7. La signification du vote familial comme processus tendant à priver les femmes de leur droit de vote et à constituer une fraude électorale devrait occuper une place plus importante dans la formation des observateurs des élections, ainsi que dans le cadre des briefings dispensés par le Conseil de l’Europe.

8. Pour donner effet à la Déclaration adoptée à l’occasion de la 4ème Conférence ministérielle européenne sur l’égalité entre les femmes et les hommes (Istanbul 1997), et en particulier à l’engagement de « faire en sorte que la réalisation de l’égalité entre les femmes et les hommes fasse partie du suivi des engagements du respect, par les Etats membres, de leurs obligations démocratiques ».

9. La large diffusion des rapports du Conseil de l’Europe sur les bonnes pratiques et les stratégies pour parvenir à une représentation équilibrée entre femmes et hommes dans le processus de prise de décision politique et sociale. Ils pourraient être accompagnés de séminaires sur les droits politiques des femmes, organisés en coopération avec les ONG féminines locales et les instances en charge du développement démocratique.

10. Encourager les délégations nationales à porter le problème du vote familial devant leurs commissions parlementaires sur les droits des femmes, et à les soumettre à leurs ministres responsables du droit électoral et des droits des femmes.

11. Soumettre le problème du vote familial à l’attention des réunions européennes de suivi de la Plate-forme d’action de Pékin.

États membres

Les Etats membres sont déjà constitutionnellement et légalement engagés à maintenir les pratiques électorales démocratiques, y compris des droits de vote égaux entre les femmes et les hommes.

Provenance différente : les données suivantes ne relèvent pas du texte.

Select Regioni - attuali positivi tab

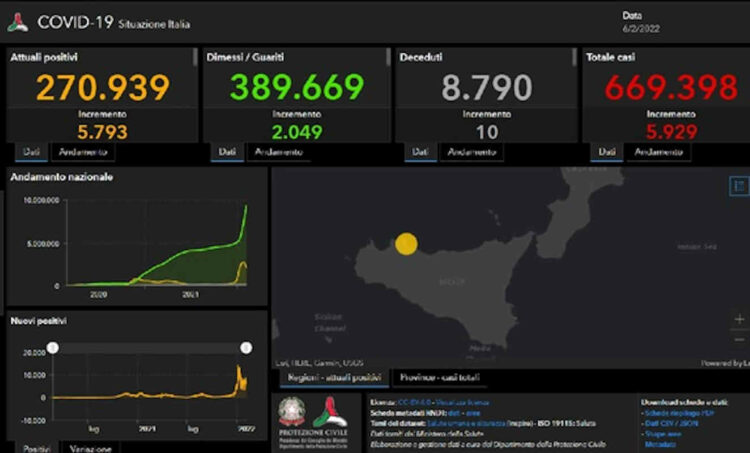pyautogui.click(x=334, y=378)
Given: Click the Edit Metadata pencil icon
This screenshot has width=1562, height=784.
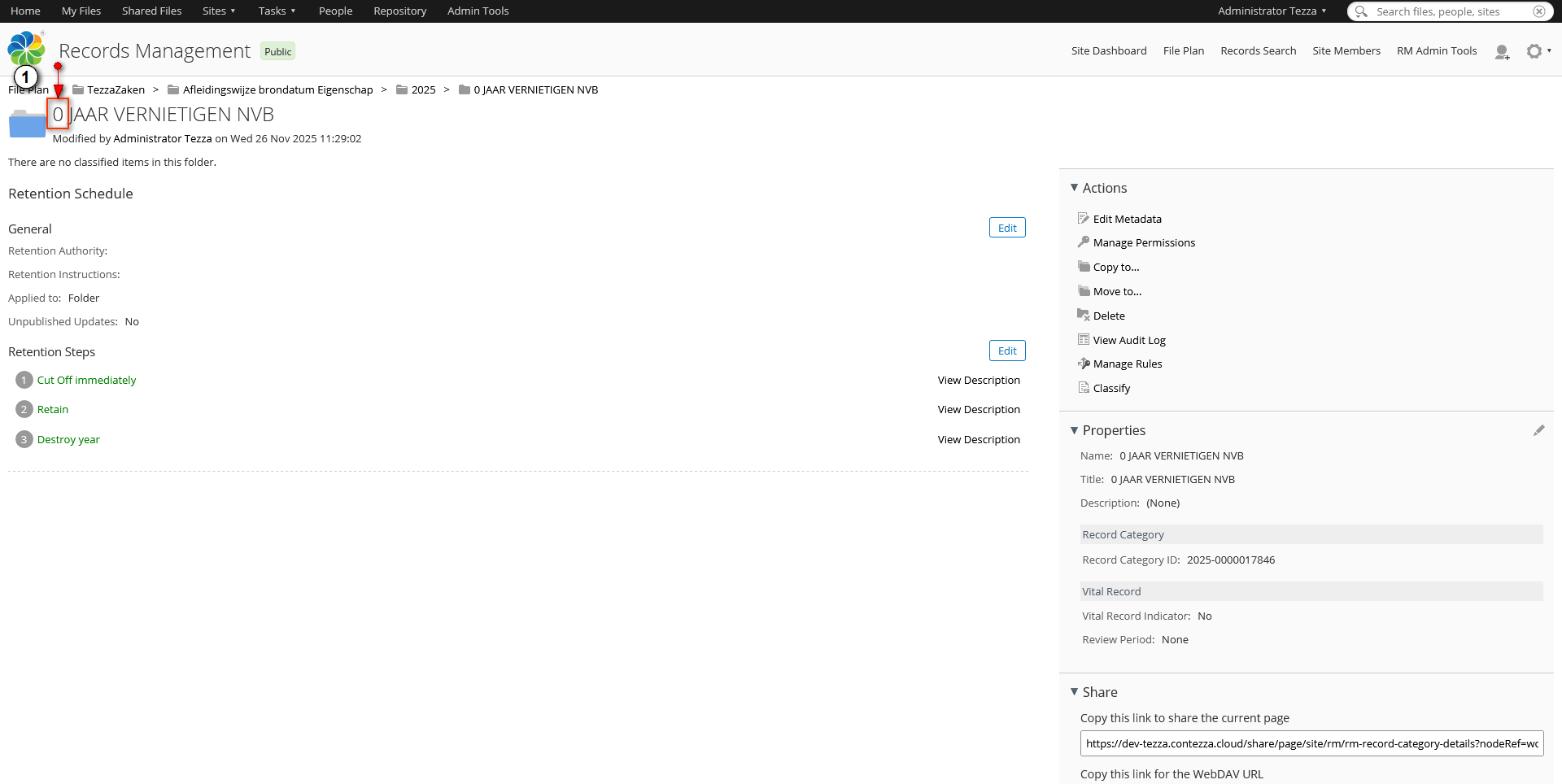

Il faut désormais que leur attention se concentre sur la mise en œuvre de ces engagements.

1. Le droit électoral contient une clause rendant les personnes responsables du déroulement des élections légalement responsables de tout manquement à faire respecter les pratiques de vote démocratiques. Les membres de la commission électorale doivent être conscients du risque qu’ils encourent de se voir infliger une sanction grave si une fraude est découverte dans un bureau de vote dont ils ont la charge. Ces sanctions devraient être appliquées pour le vote familial, comme pour les autres atteintes au droit électoral.

2. Les personnes responsables du déroulement des élections devraient être dûment formées à la conduite d’une élection démocratique, en insistant sur l’importance du vote individuel et à bulletin secret, ainsi que sur la nécessité de faire preuve d’une tolérance zéro à l’encontre des pratiques dérogeant à ces principes.

3. Les personnes responsables du déroulement des élections devraient disposer d’un soutien adéquat en termes d’infrastructures et de personnel, pour leur permettre d’exercer leurs fonctions conformément aux meilleures pratiques démocratiques.

4. La commission électorale et les personnes responsables du déroulement des élections devraient appliquer avec rigueur les procédures démocratiques.

5. Il faut envisager de désigner des personnes responsables du déroulement des élections hors de la région, pour les zones dans lesquelles le vote familial est le plus susceptible de se produire (par exemple, dans les régions rurales).

6. Les procédures de réclamation devraient être accessibles, simples à comprendre et rapides à mettre en œuvre, comportant une procédure d’enquête efficace.

7. Des campagnes d’information publiques insistant sur l’importance du vote individuel et insistant sur le fait que le vote familial est une pratique illégale et inacceptable devraient avoir lieu avant les élections. Elles pourraient prendre la forme de formations ciblées, axées sur les droits des femmes, mais également s’inscrire dans le cadre de programmes plus larges d’éducation à la démocratie. Les femmes occupant des postes décisionnels peuvent faire figure de modèles et de championnes du droit de vote des femmes et de la participation au processus de décision démocratique.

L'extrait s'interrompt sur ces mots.